The FIRST baby centred post is here! and of course it’s a colourful one. My DIY Dyed Wood Baby Toys are super easy to make for yourself, all you need is liquid Rit Dye!
Catch up on or good news – our baby announcement!
*Rit Dye sponsored this post, but all thoughts are my own. Thank you for supporting the brands that make PMQ for two possible.
DIY Baby Toys
As Dan and I prepared to welcome our first child in late summer, we have started thinking about the kinds of toys we want. Not only in style and quality, but in quantity. We’d like to focus on a smaller number of toys that are wood based, and will have more longevity. Are we dreaming? Maybe, but hey, we’ve gotta try.
As a result, wood toys have been my main focus for the past few months. So when I started seeing some lovely ones that could definitely use a pop of colour, I thought “can I dye wood?”
You can DYE unsealed wood
All you need is Rit’s liquid dyes in the variety of colours you chose, as well as unsealed wood toys. I found a puzzle on IKEA’s site, and Russian nesting dolls at Michael’s.
I used Purple, Kelly Green, Aquamarine, Lemon Yellow, Tangerine, Rose Quartz & Cherry Red from Rit Dye’s collection of all purpose dyes.
DIY Dyed Wood Baby Toys
We did extensive tests on popsicles sticks to see how much dye we needed, and for how long. Check out Rit’s “how to dye” guide for tips and tricks! They’ve got a breakdown my material and goal.
The colours achieved here, were the result of 4 tsps of dye per 1/2 of boiling water, with about 15mins in the dye bath. You can experiment with timing and dye, but these measurements gave us a nice amount of control over the intensity. Want it darker? Great, leave it in for a few more minutes.

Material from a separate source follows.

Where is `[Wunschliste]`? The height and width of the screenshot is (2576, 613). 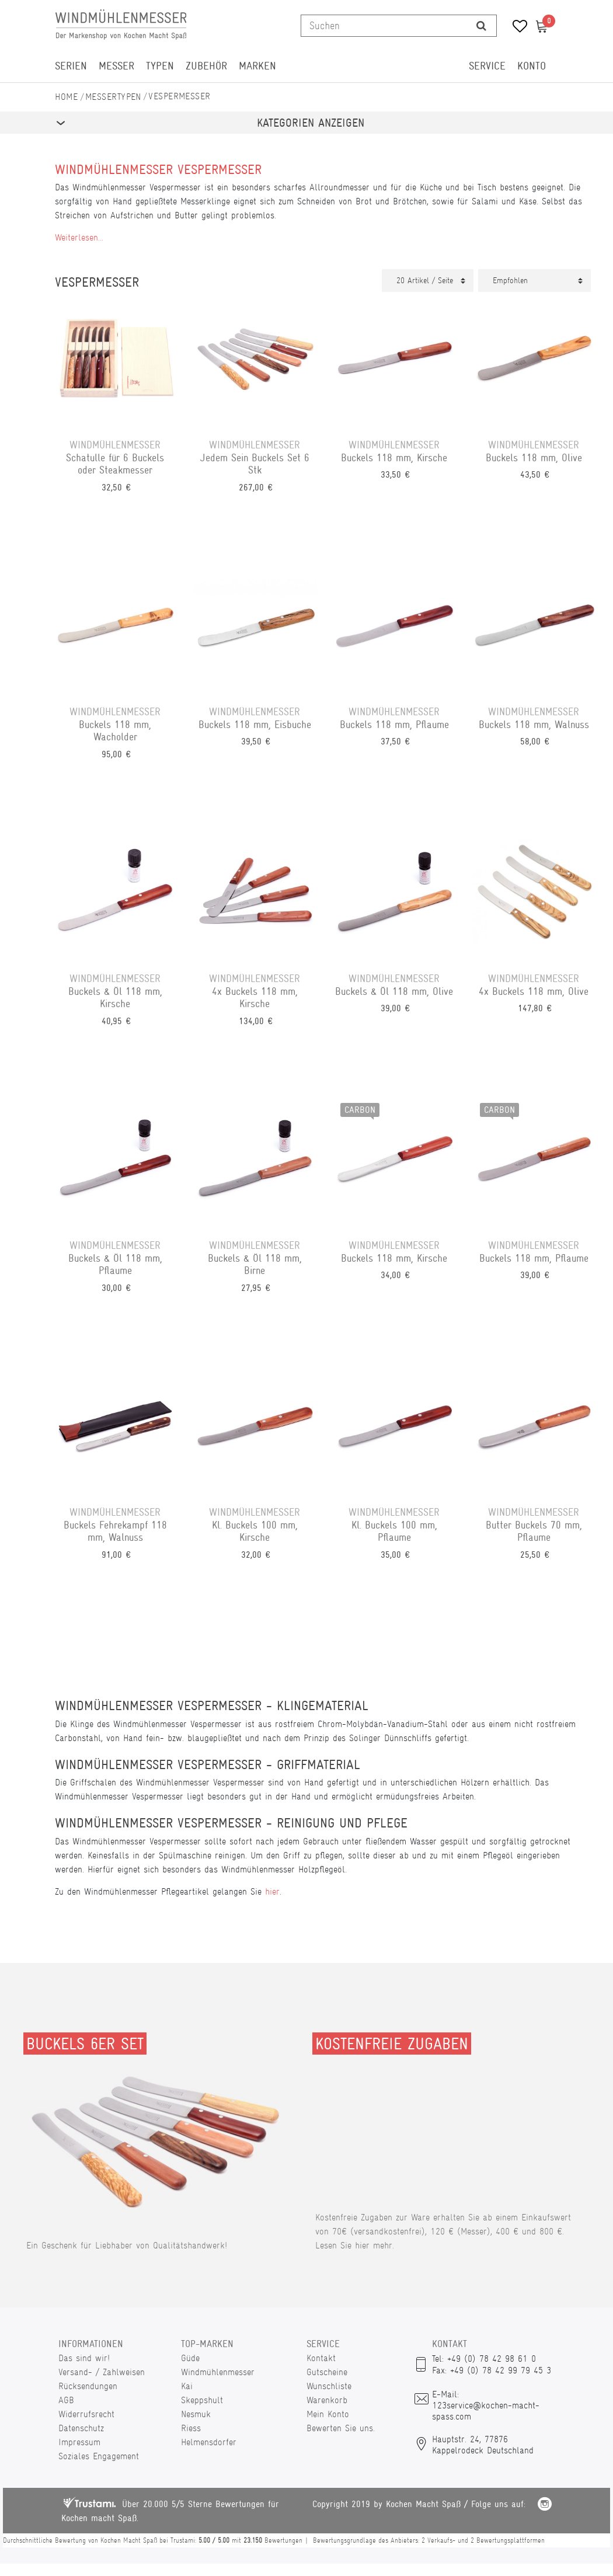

For the nesting dolls I went with a warm colour palette of reds, purples, pinks and yellows. Meanwhile, for the number puzzle I used a variety of shades to create a vibrant and very bold feast for this kid’s little eyes. There’s no way they’ll miss these!
I used little plastic tubs to hold the dye, as they were easy to wash-out afterwards. You can find little tubs like this at the dollar store.

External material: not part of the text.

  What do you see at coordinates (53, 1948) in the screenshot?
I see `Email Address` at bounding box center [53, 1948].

Don’t forget to flip them! Once we took them out of the dye bath, I let them dry on a cookie drying rack above a cookie sheet (to catch any excess).
You can seal them once the colour is set, using an oil or a food-safe wax (like you would use on your cutting board).
Playing with dyed wood toys
I’ve got a little nursery corner set-up in the newly completed floral glam master bedroom, but it’s only gonna get better from here!
If you love my giant heart, check out my tutorial for a Comme Des Garcons Giant Valentine.
As you can see, the colours are quite lovely together. They’re bold, striking, and best of all – easy to make! I’ll be grabbing a few more items to dye as gifts for others, because who doesn’t want something thoughtfully made.
Bruce even came to check out the scene. I’m sure this won’t be the last time he’s investigating a child’s toy situation.